Two posts back I mentioned it was going to get technical, and now I’m going to compound that by introducing some Math, so you’ll just have to trust me on the figures here.
Greenhouse gases aren’t the sole province of electrical power generation, but that provides the major part of them and some figures are as high even as 50%.
The Kyoto Protocol calls for greenhouse gas production to be reduced to 5% lower than the levels that existed in 1990, and since that time conservative figures place the rise in greenhouse gas production in the US at around 25%, and going by those UN figures from the Kyoto Protocol, then the reduction needs to be 30%, across the board, so that means 30% off greenhouse gas for coal fired power plants. So, if 48% of power comes from coal, then 30% of that means a 15% slice out of that pie chart.

This won’t happen immediately, but that’s still a pretty big chunk out of that pie.
You might remember that I mentioned that those large base load plants run along at two thirds of their maximum.
So then, why not run the rest of those plants at their maximum to take up the slack. If they are coal fired plants, then you’ve just defeated the purpose. You have to burn more coal to boil the water to turn to steam to drive the turbine faster to run the generator to produce that extra power.
Think of it like this.
A NASCAR race car runs at the maximum it’s (specially constructed) engine can do, but only for three to four hours with breaks during that.
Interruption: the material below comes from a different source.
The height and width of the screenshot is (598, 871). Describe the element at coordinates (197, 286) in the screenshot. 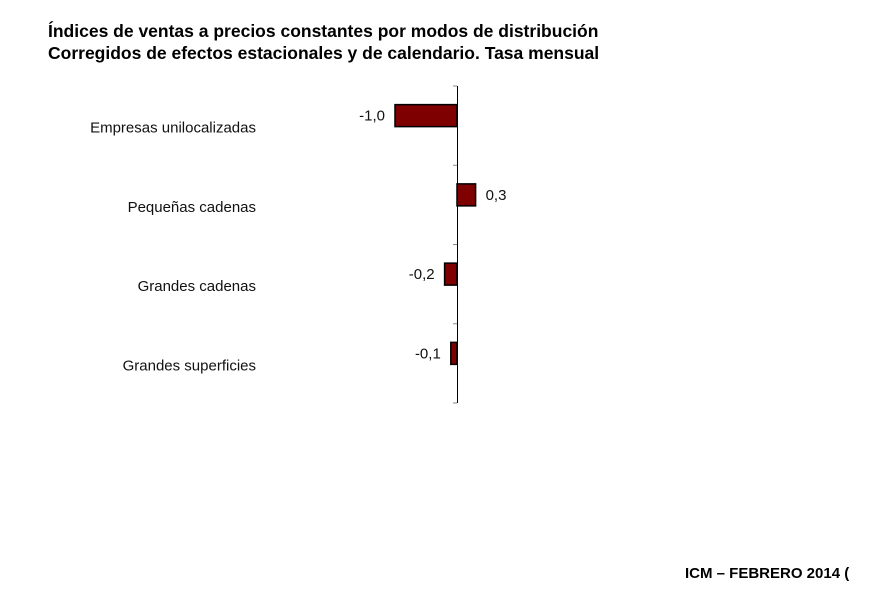

I see `category-label: Grandes cadenas` at that location.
You wouldn’t run your car engine at that speed for longer than a short time would you?
The same goes for the power plants.
So we can’t use the Coal fired plants to run at extra speed.
How about the Nuclear plants. Run the reactor at its maximum rated output. Hmm! He thinks. Not likely.
Run the Natural Gas turbines at their maximum. Maybe, but there’s no way the few base load plants in this category could take up that slack, and you’re still using a fossil fuel.

The other sources make up such a tiny percentage that this would be ineffective also.

So, replacements have to be found and they have to be found pretty quickly.

When I said a few posts back who was going to pick the percentage of US citizens to go without electric power, it was an emotive thing to say, and some would think that it was done just for effect, and was really just flat out rhetoric.

Maybe now you can see just how much electric power will be taken out of the grid, and that amount would surely mean people going without electricity.

Then, and I want you all to consider this, because it’s also a repetition of what I said a few posts back.
China is currently building one base load giant coal fired power plant per week and will be for the next number of years. That’s just China. There’s India to also take into consideration. Kyoto is not aimed at those two huge Countries because they are developing Countries.
So if the US is to remove a third of their coal fired plants, and if China and India are building them, wouldn’t that equate to status quo as far as greenhouse gases are concerned.

Now it’s beginning again to sound like a rant, which is not the intent.
Over the next few posts, what I’m going to do is to show that we in the Western World can be responsible citizens, and we’ll discuss at length each of the methods of producing electricity that we might be able to replace those coal fired plants with.